*What is expected:*
In the passage on hypoxia and oxidative stress, what is OSAHS characterized by?

Hypoxia and oxidative stress

Lipid accumulation and subsequent oxidative stress in the liver are considered the initial causes of NAFLD progression and the development of NASH. The accumulation of free fatty acids in hepatocytes due to insulin resistance, increased de novo lipogenesis or excessive lipid uptake from dietary sources can disrupt the mitochondrial microstructure, leading to impaired fatty acid β-oxidation and the production of reactive oxygen species (ROS)[17,18]. Overwhelmed ROS can trigger oxidative stress, which is a stressful state involving an imbalance between oxidative and antioxidant actions, usually due to excess ROS interfering with endogenous antioxidant defense system[5]. Oxidative stress can exacerbate lipid accumulation in hepatocytes, disrupt the structure and function of mitochondria; activate Kupffer cells; and promote the release of inflammatory factors such as tumor necrosis factor-alpha (TNF-α), interleukin (IL)-6, and IL-8, thereby exacerbating the inflammatory response of hepatocytes[19].

OSAHS is characterized by chronic intermittent hypoxia (CIH) that occurs at night, and prolonged CIH can lead to tissue hypoxia and promote oxidative stress, lipid peroxidation, and systemic inflammation. The disturbed lipid metabolism and excessive oxidative stress in the liver during NAFLD progression may further affect OSAHS. Accordingly, the combination of OSAHS aggravates hepatic impairment, promotes lipid metabolism disorder and increases insulin resistance in patients with NAFLD[20-22]. This was also demonstrated by the positive correlation between the severity of CIH in OSAHS patients and the severity of liver fibrosis measured by liver elastography[23]. Evidence from clinical investigations suggests an increased incidence of NAFLD in patients with OSAHS even in the absence of obesity or metabolic syndrome, while the severity of NAFLD is parallelly associated with the severity of OSAHS in NAFLD patients with OSAHS[24]. More importantly, even in children with NAFLD, nocturnal hypoxia-induced oxidative stress promotes disease progression[25]. In addition, patients with OSAHS are at risk of hypoxemia and even hypercapnia due to the collapse of the pharynx during sleep, resulting in upper airway obstruction and airflow restriction, as well as respiratory distress and even interruption of breathing, leading to a decrease in oxygen saturation.

*Supplied information:*
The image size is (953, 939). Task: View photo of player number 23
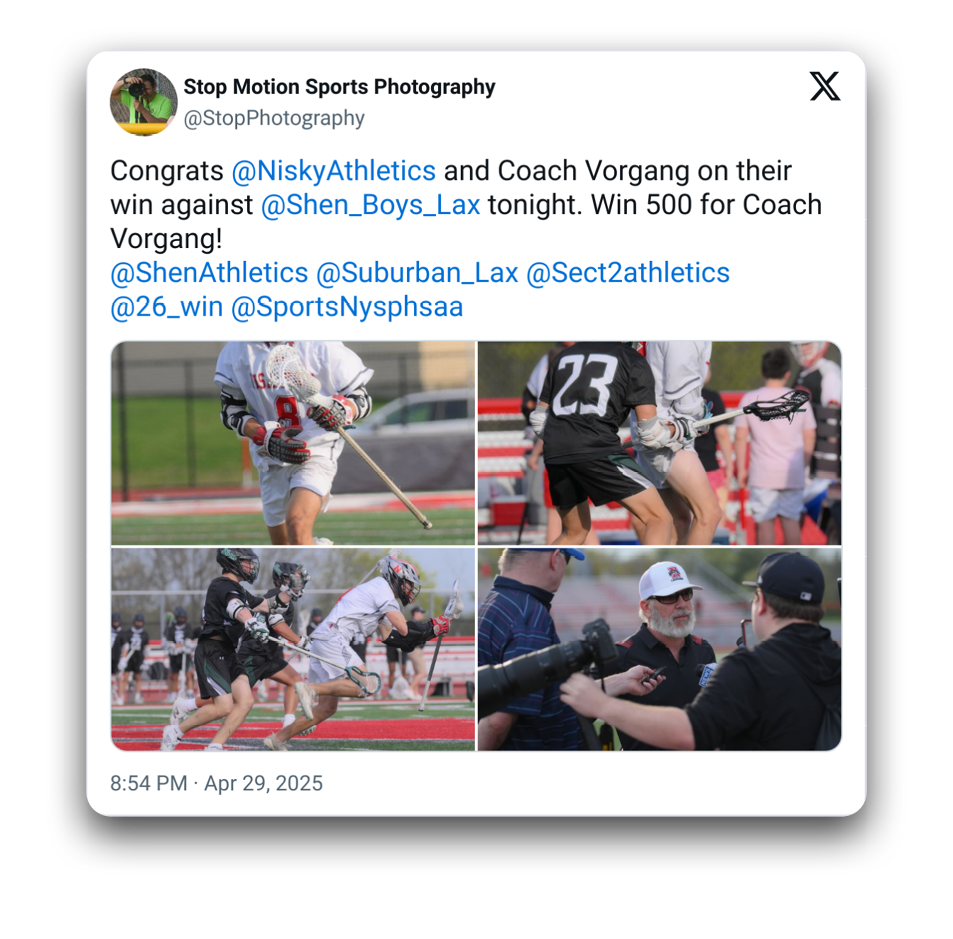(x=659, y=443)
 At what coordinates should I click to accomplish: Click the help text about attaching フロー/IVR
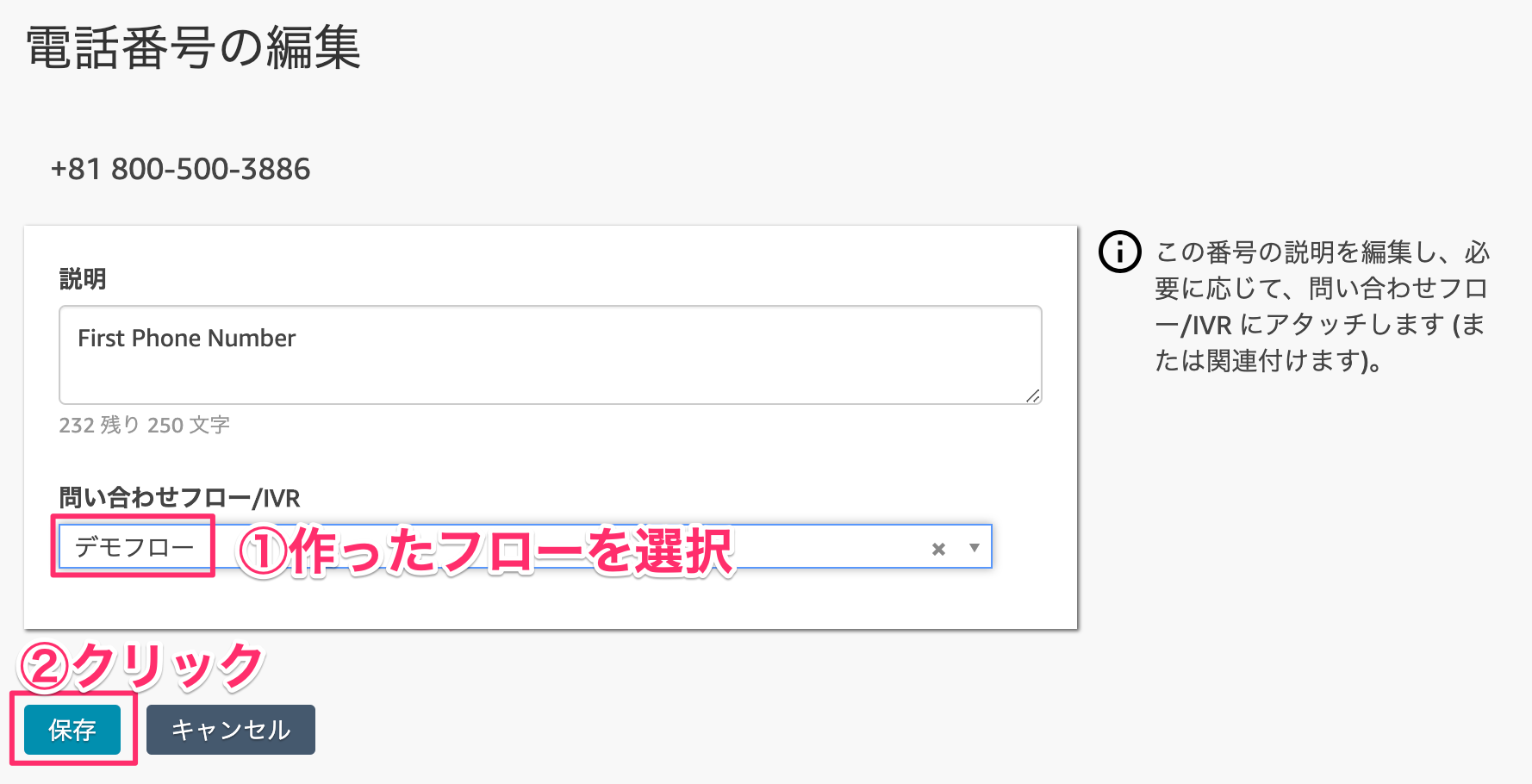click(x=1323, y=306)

*Result:*
Chronic intermittent hypoxia (CIH) that occurs at night.